In the following years, Barry would go on to hit #700, break Ruth’s record of #714, and finally break Hank Aaron’s record of #755. Every time Bonds got near a milestone it was must-watch TV. Honestly though, every time Barry hit it was must-watch TV. There may never be another hitter like him ever again in the game.
While Barry still wanted to play and just came off a 1.1045 OBPS season with 28 HRs, no one would sign him. Collusion or controversy, Bonds still had something left to give the game, but no one would take him. 2007 would be his final season.
The Media vs Bonds
Bonds never had a good relationship with the media. He often ignored them and wanted no part of interviews or discussions. This may be a large part as to why Bonds is not in the Hall Of Fame. While Bond’s steroid suspicion is obviously another big part, the writers had no problem putting guys like Ivan Rodriguez and Jeff Bagwell in the Hall. Both of which had just as much suspicion, and like Bonds, never tested positive.

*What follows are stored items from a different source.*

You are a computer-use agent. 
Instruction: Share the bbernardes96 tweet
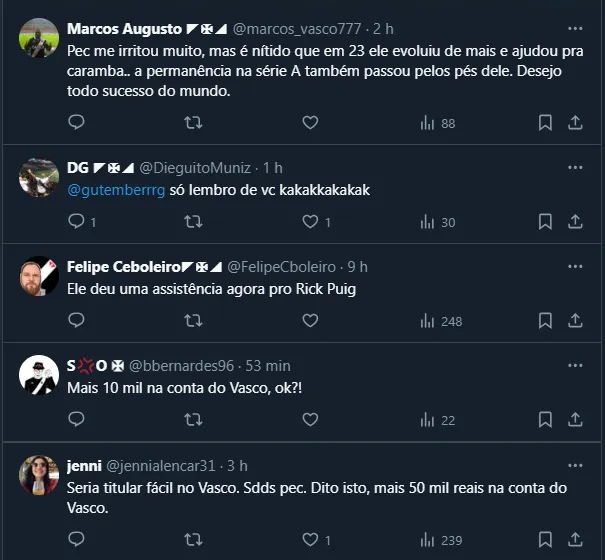point(575,420)
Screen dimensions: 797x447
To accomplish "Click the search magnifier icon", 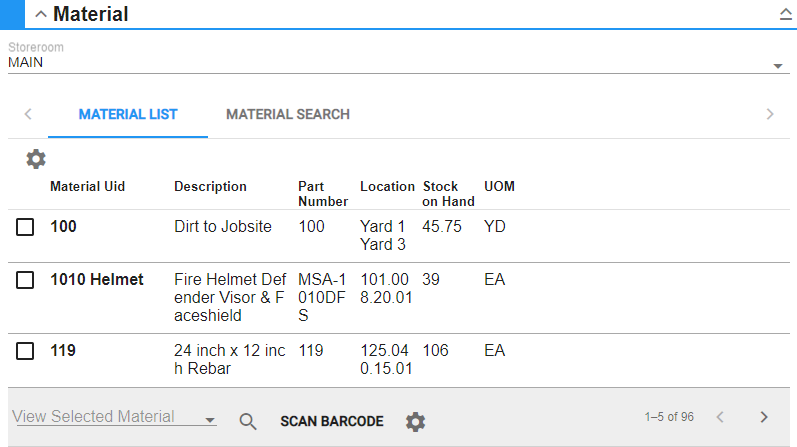I will pos(248,421).
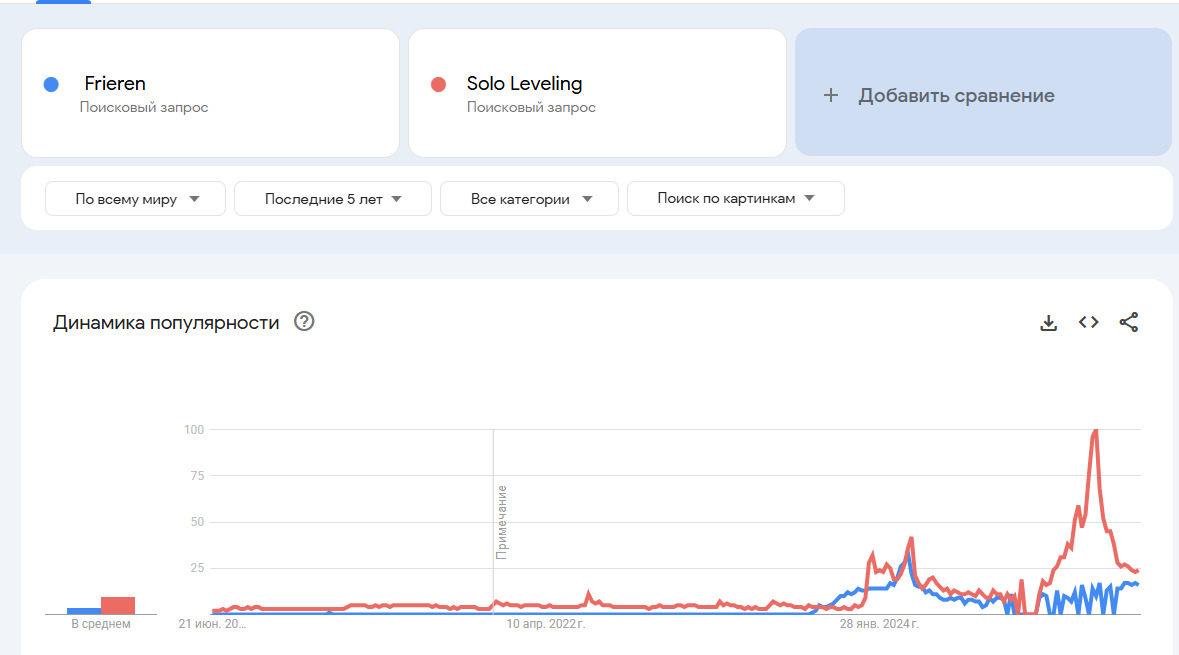Click the Примечание note marker on chart
This screenshot has width=1179, height=655.
[501, 520]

By his own admission Bonds is introverted and socially awkward. In his interview with Renel Brooks-Moon, the voice of Giants baseball at Oracle Park, and long-time friend of Bonds, he compares himself to techies in Silicon Valley. He claims that while at the top of his field, and having a fluent understanding of baseball, he struggled with talking, communicating, and expressing himself. He always wanted his play to simply do the talking and wanted nothing to do with the media.
This is where Giants fans can see through all that is written about Bonds in the media. While he was sometimes a jerk to teammates and the media, this is the only side of Bonds national fans get to see. People in the Bay Area got to see the joy Bonds played with every day, they got signed balls, waves, and hellos from him at the park every day. People like my late-grandmother, who was a teacher, got to meet his wonderful mother, Patricia, and got to benefit from donations that he gave to schools in San Francisco. We Giants fans got to see the good and the bad of Bonds’ personality, not just the headlines that were written by national media.
After Retirement
Bonds has had one major gig in coaching after his play career. He was the hitting coach for the Miami Marlins. Christian Yelich on the Sequence Podcast claimed that Bonds changed his entire career with some tips and a wonky drill. There are also stories, similar to his playing days, of him sitting on the bench and calling out every single kind of pitch that would be thrown before the pitcher ever released the ball.
Bonds’ mind for the game, specifically hitting, may not be matched by anyone on this planet. He now works with the Giants as a special assistant. Giants players rave about how much he has taught them and how incredible it is to work with him, even in small amounts of time. Barry still has so much to offer the game.
The Legend
Barry will always be a Giants legend. He was recently put on the Giants Wall-of-Fame and his and his dad’s number 25 was retired last year. He will always be a legend, a true Bay-Area born and raised folklore. The stories that he gifted so many of us to be able to share with our kids and grandkids one day is truly special.
The only thing to complete the legacy now is to put him in the Hall of Fame and to do so while his godfather, Willie Mays, is still able to go and see it happen. If the man Barry does not deserve it, at the very least his story does.